The video below is the section for Peripartum Major Depressive Episode from Part 7 of TSM’s lecture series on DSM-5 and the EPPP, followed by a transcript. This lecture series aims to equip those preparing for the EPPP with everything you need to know about the impact DSM-5 will be having on the EPPP. To watch all of Part 7, click HERE. To watch earlier lectures in this series, or register for our webinar series on DSM-5 and the EPPP, click HERE.
Transcript of DSM-5 EPPP Lecture Video: Peripartum Major Depressive Episode
Between 50 percent to 80 percent of new mothers will experience a mild form of “postpartum blues” or “baby blues” after giving birth. Symptoms of postpartum blues might include temporary mood swings, tearfulness, irritability, and more emerging three to four days after delivery and dissipating within two weeks. Major Depressive Disorder with Peripartum Onset is characterized by the onset of a full Major Depressive Episode during pregancy or within four weeks after giving birth. Fifty percent of Women with “Postpartum” major depressive episodes actually begin experiencing symptoms prior to delivery, thus the name “Peripartum.” Women with Peripartum Major Depressive Episodes often have severe anxiety and possibly panic attacks along with the depression.
Peripartum-onset depressive episodes may present “with psychotic symptoms,” or “without psychotic features.” Once a woman has had a postpartum episode with psychotic features, the risk of recurrence with each subsequent delivery is between 30% and 50%.
Approximately 10 percent to 15 percent of new mothers develop peripartum onset depression. Although most cases resolve themselves within eight weeks, it is possible for symptoms to persist for more than a year after childbirth.
Despite its prevalence in the media, only one or two cases per 1,000 deliveries display Major Depression with Peripartum Onset, with Psychotic Features, which is more likely to occur in women with a pre-existing Bipolar Disorder, women who have had previous episodes of postpartum psychosis, and first-time mothers.
A history of premenstrual mood symptoms, mood or anxiety symptoms during pregnancy, or Major Depressive Episodes at any time in life are also associated with increased risk. Social and interpersonal factors that increase a woman’s vulnerability include low perceived social support, low socioeconomic status, having an infant with a difficult temperament, and stressful life situations (Barlow, Durand & Stewart, 2006).
The preferred treatment modalities for Major Depressive Disorder, peripartum onset, are cognitive-behavioral therapy and interpersonal therapy. Antidepressants may also be employed, as certain SSRIs and tricyclic antidepressants are considered relatively safe for breast-feeding mothers and their infants.
Regarding effects of postpartum depression on children, research shows that children with mothers who experienced severe depression while pregnant have adjustment problems. Also, infants of mothers with postpartum depression tend to be more passively noncompliant, have lower levels of independence, are poorly attached, and may demonstrate delays in language, behavior, and mental development.

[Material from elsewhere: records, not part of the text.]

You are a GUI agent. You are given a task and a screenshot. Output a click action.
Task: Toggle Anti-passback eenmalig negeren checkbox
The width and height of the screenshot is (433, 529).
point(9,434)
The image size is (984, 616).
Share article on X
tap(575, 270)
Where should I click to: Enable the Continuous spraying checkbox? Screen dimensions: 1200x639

Major Depressive Episode with Peripartum Onset
1. Refers to episode of major depression with onset during pregnancy or within four weeks of delivery of baby
2. Prevalence: 10 percent to 15 percent of mothers
3. Distinguish from “postpartum blues” — transient mood swings, tearfulness, irritability, difficulty sleeping, usually emerging three to four days after giving birth and dissipating within two weeks — which may occur in two-thirds of mothers after giving birth
4. May have deleterious effects on infant’s development
Major Depressive Episode with Paripartum Onset, with Psychotic Features
1. Extremely rare, one to two per 1,000
Risk factors for Major Depressive Episode with Postpartum Onset
1. A previous similar episode, history of premenstrual mood symptoms, mood or anxiety symptoms during pregnancy, or Major Depressive Episodes at any time in life
2. Low perceived social support, low socioeconomic status, infant with difficult temperament, stressful life situations also implicated
1. Cognitive-behavioral therapy
2. Interpersonal therapy
3. Antidepressant medications
All of the following are predictors of Major Depressive Disorder, Peripartum-onset, except:
A. a history of Major Depressive Disorder unrelated to pregnancy or childbirth.

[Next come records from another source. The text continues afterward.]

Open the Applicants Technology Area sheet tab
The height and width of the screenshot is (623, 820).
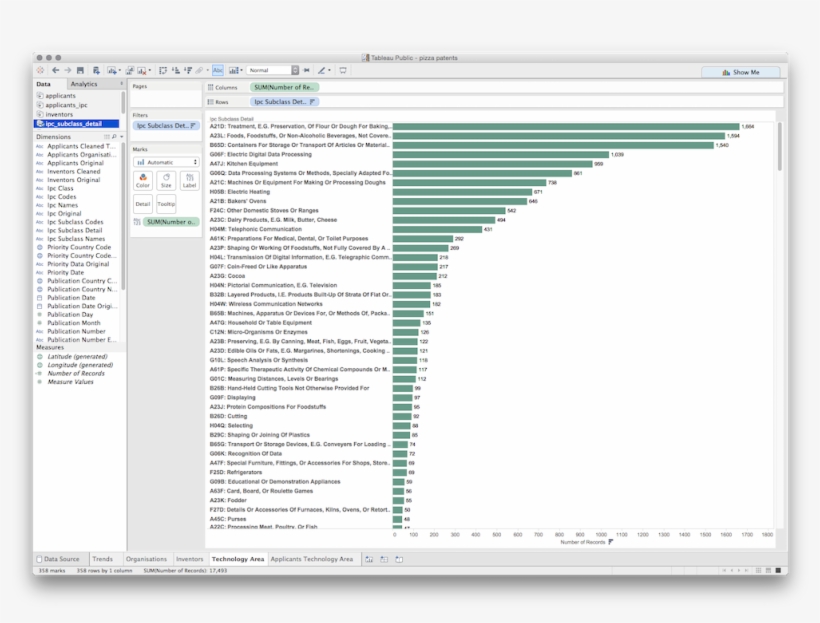coord(312,559)
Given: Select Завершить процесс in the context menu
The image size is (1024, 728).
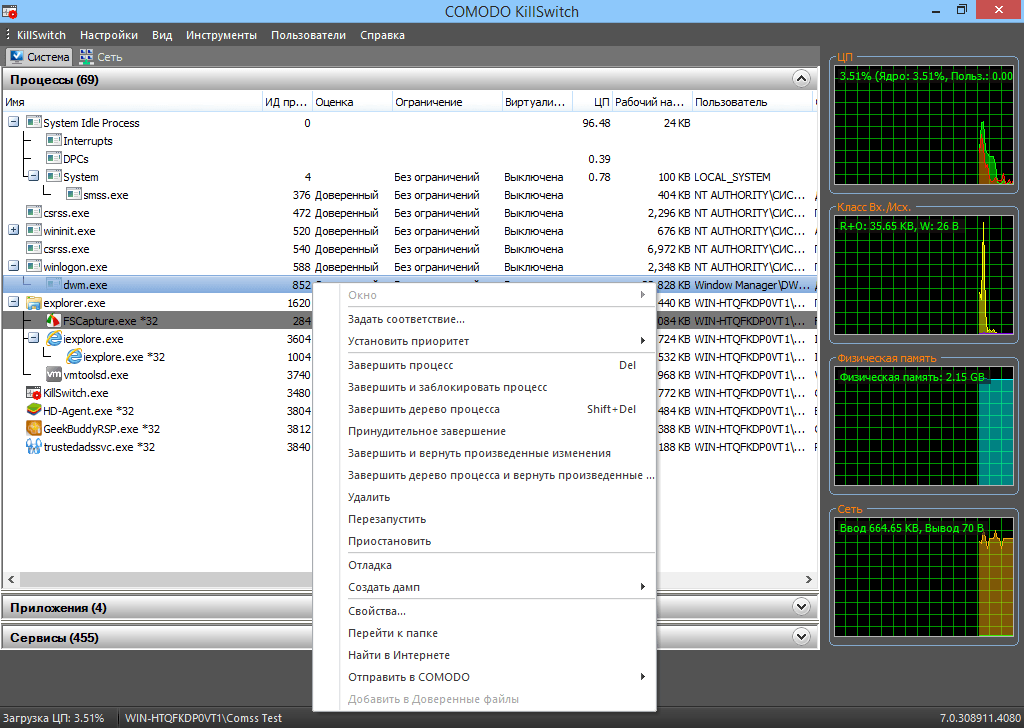Looking at the screenshot, I should tap(402, 365).
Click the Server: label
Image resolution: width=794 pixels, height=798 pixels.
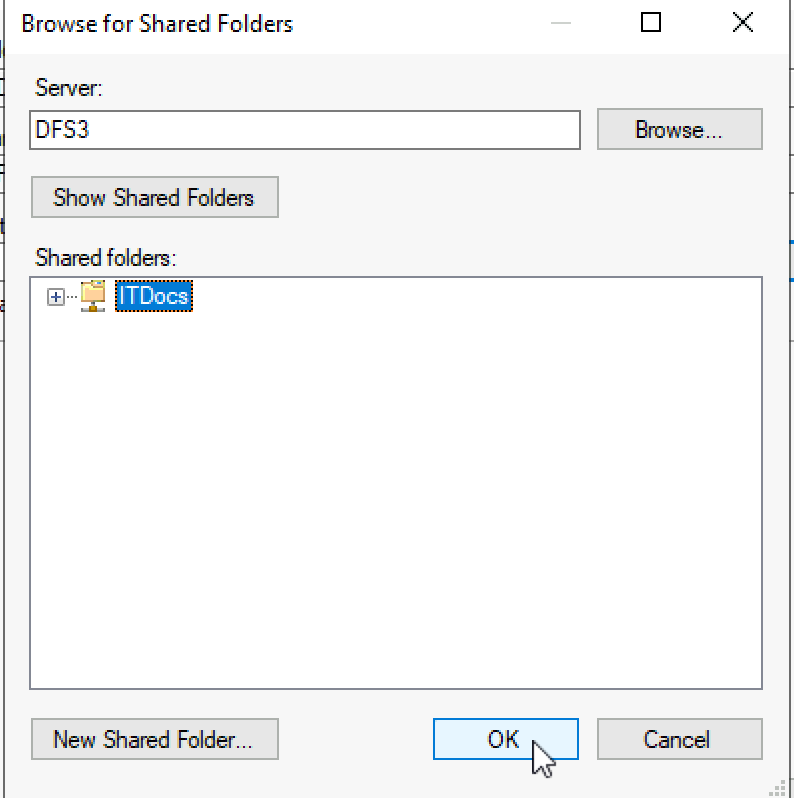click(69, 88)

B. a history of Peripartum-onset depression with previous births.
C. low socioeconomic status and low social support.
D. experience of transient mood swings, tearfulness and irritability with previous births.
D is correct, as there is no association between childbirth after age 30 and paripartum onset depression. All of the other responses (history of Major Depression, history of Peripartum-onset, low SES/low social support) are, in fact, associated with Postpartum Onset of a Major Depressive Episode.